Please write out only the lines from the line with "Where should I" to the line with "Given: Click the", inclusive, exactly as they stand below, without the pictures.

-- Data supplied follows --

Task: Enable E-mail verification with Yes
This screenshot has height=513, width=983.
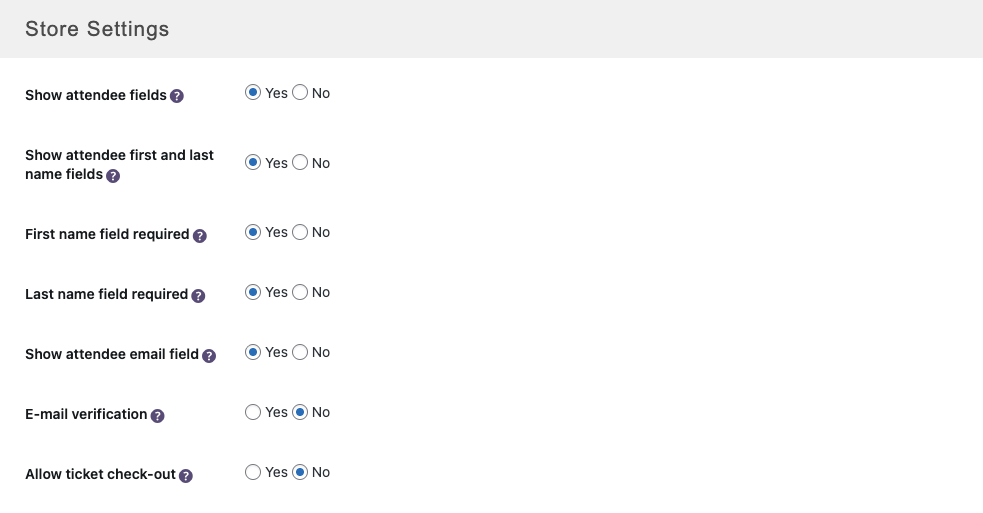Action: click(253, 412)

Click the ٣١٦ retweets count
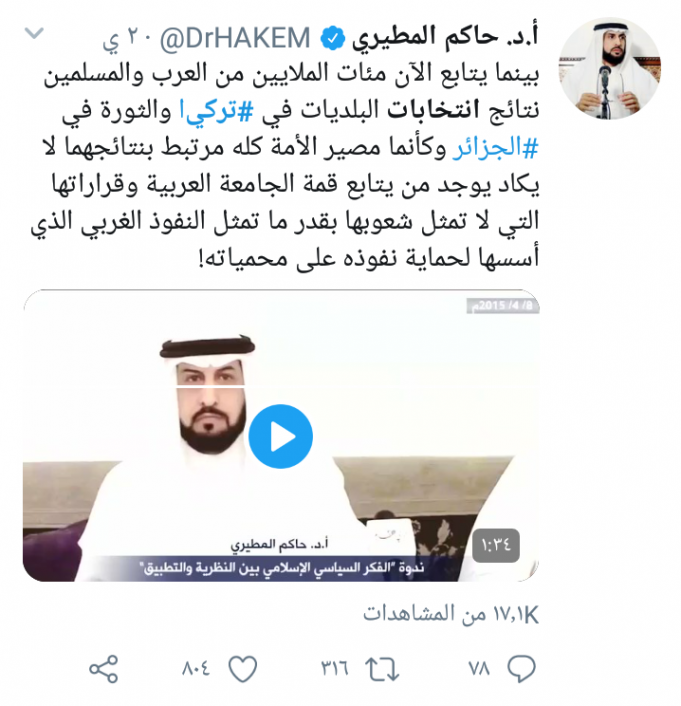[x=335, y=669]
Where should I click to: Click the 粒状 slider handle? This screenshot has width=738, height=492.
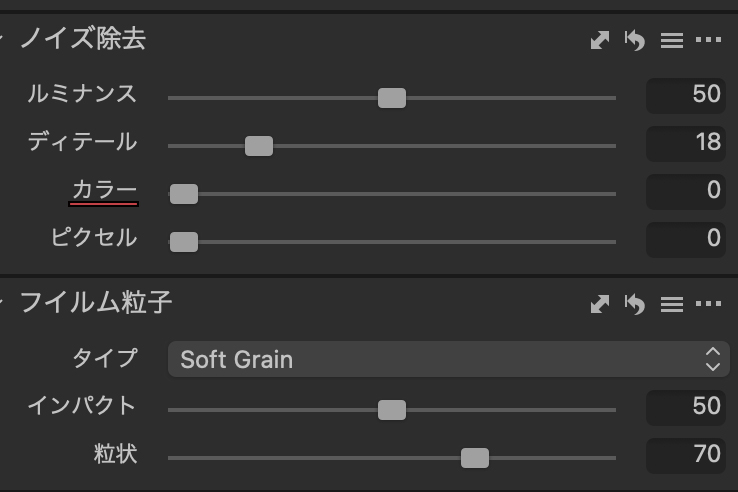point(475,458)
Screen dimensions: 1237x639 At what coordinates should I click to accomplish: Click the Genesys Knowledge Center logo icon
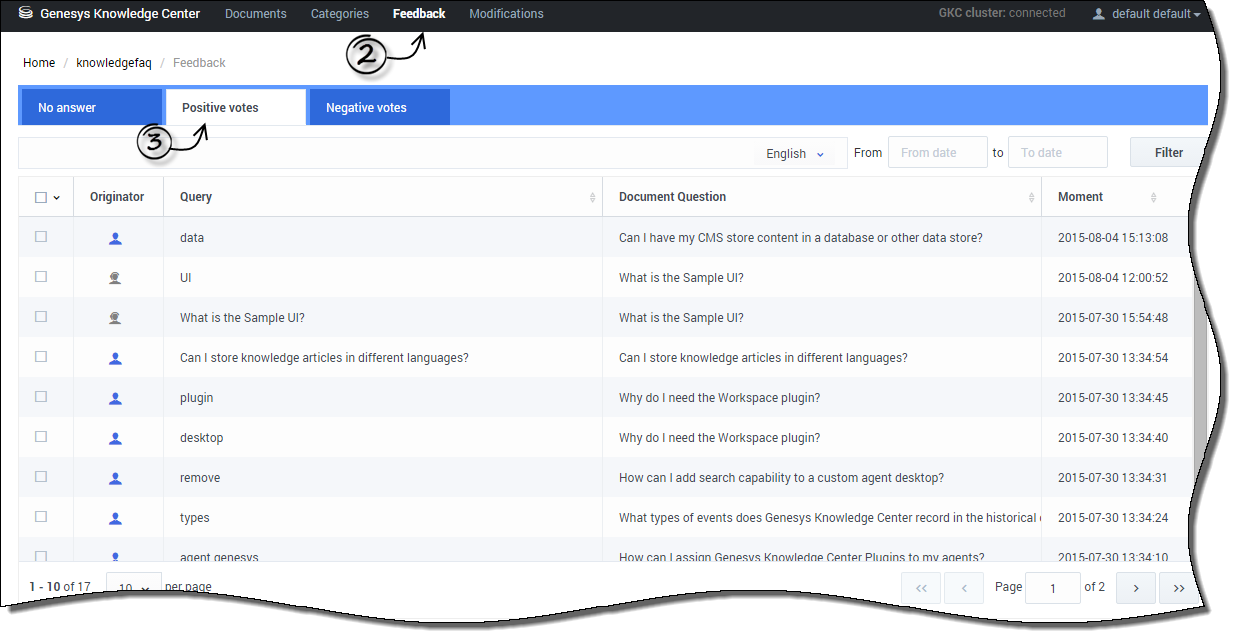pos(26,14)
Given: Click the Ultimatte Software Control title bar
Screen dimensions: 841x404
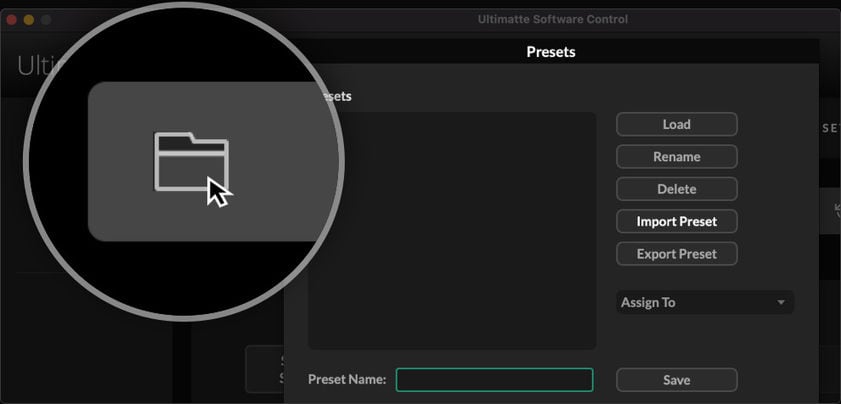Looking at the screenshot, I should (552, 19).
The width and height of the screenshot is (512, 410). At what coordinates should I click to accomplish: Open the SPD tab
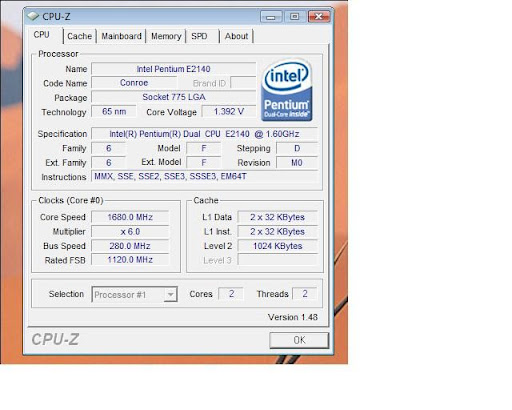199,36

-- Data supplied concluded --
-- Data supplied follows --

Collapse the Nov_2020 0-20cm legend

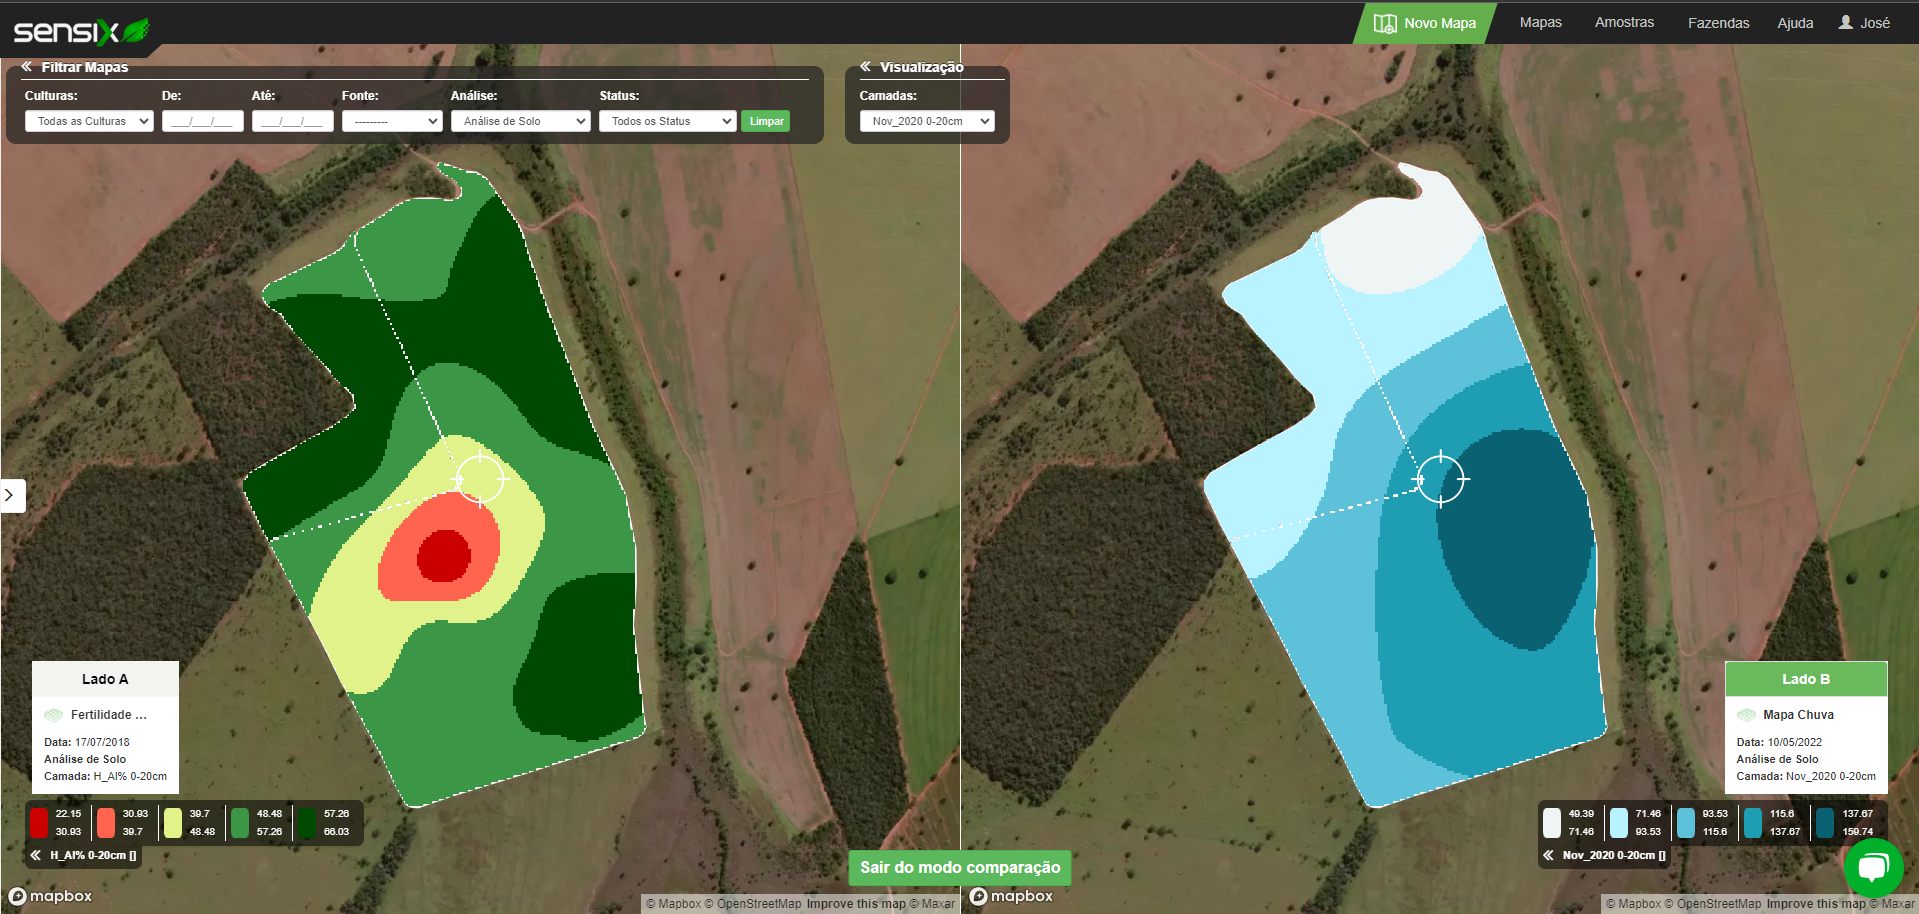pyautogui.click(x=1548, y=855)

-- Data supplied concluded --

| Solution to this exercise |
Where should I click to: Click the 粒状 slider handle? This screenshot has width=738, height=492.
point(475,458)
Screen dimensions: 1237x639 At what coordinates should I click to accomplish: Click the Genesys Knowledge Center logo icon
pos(26,14)
Given: Click the Ultimatte Software Control title bar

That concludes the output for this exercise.